I am going to jump in here because I am old enough to have been around for the original discussions out of which "free software" movement came.

a) First of all, it was in rebellion to high priced software under restrictive license. It was NOT about "make software free as in free lunch".

b) The rallying cry was "software for the price of a book" (and by book, being academics, they pictured like the price of a college text, not trivial)

c) The LICENSE was to be free. If anybody wanted to compile the source code and give away free copies, they could do that. Somebody still could SELL copies. Of course they couldn't charge more than fair or somebody would do it cheaper or for free. Even for the open source code itself could be charged a "reasonable fee for supplying a copy on standard medium" << remember, no free downloads from the internet in those days >> And that was just the SOURCE CODE. Perfectly OK for somebody to charge you for a compiled executable you could run on your machine << remember, at this time almost every machine had specific assemblers/compilers, far less standardization  than in recent decades>>

d) These were people who expected to make their livings from software. What is the outrage about? Nobody promised you FREE SUPPORT along with the free software. Nothing against selling you a book "how to use software app X". Or for debugging your problems.

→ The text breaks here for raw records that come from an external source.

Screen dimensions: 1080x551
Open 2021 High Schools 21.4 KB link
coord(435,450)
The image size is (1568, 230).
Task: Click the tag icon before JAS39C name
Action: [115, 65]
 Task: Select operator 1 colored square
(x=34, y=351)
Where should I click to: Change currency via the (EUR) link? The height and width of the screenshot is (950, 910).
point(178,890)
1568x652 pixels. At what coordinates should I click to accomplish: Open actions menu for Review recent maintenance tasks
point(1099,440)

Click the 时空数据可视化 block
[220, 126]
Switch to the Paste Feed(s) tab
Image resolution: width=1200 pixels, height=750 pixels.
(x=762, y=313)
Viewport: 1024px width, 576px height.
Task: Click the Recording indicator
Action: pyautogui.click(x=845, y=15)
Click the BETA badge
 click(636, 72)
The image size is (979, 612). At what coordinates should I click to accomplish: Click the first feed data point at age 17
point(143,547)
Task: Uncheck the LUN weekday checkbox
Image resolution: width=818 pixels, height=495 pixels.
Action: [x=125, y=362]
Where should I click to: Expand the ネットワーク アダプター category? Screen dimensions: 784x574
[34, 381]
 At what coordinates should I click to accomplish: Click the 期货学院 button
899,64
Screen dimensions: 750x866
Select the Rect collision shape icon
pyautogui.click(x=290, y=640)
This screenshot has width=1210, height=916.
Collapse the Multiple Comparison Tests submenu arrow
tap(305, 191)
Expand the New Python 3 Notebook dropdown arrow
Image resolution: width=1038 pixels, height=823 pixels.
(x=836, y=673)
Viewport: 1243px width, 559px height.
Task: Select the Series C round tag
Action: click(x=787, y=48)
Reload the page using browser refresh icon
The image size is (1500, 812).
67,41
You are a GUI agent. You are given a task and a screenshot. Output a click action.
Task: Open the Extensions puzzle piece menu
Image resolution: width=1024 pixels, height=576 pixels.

e) Your entitlement (under free software rules) is JUST a free copy of the source code << now should be free as in free lunch because of downloads >> You are NOT (actually) entitled to an executable for your machine  or its installer for free, though that is customary nowadays since developers don't need to supply very many versions.

Michael D Novack

PS: And here I am not doing my bit to help development. But that's because spoiled by my working days when clients who wanted something were willing to put in their share of the work. I've seen lots of "I want this or that" but when challenged "OK, I'll design.code, test, but FIRST you commit to the "requirements meetings" << unless what software is SUPPOSED TO DO is fully defined I won't touch it >> and commit to the testing process. No? Then forget it.

Hi Michael,

Great exposition!

I use Fedora in my business.  It is a wonderful example of
"Kaisen", meaning constant improvement.  I am totally spoiled
by their responsiveness to users, including me.  I presume
"someone" is paying them, but I do not know where they are
getting their funding.  I certainly an not put one more
person on my payroll.

Folks do not understand that Open Source is not free.  If
the funding is not there, there is only so much a "volunteer"
can do.  At some point, they need to be paid for their work.
This means in some projects, a lot of stuff does not get
worked on, Kaisen stops, and a project spirals down.  The
only thing that gets worked on are those things the
"volunteers" need.  They are a victim of their own
economic model.

"In general", I find open source to be of higher quality
than paid software.  There are notable exceptions.

Gnu Cash has one of the steepest learning curves I have come
across, but if you put the work into learning it, it shines.
I almost pulled all my hair out learning it. Boy did it
even come through doing my business taxes.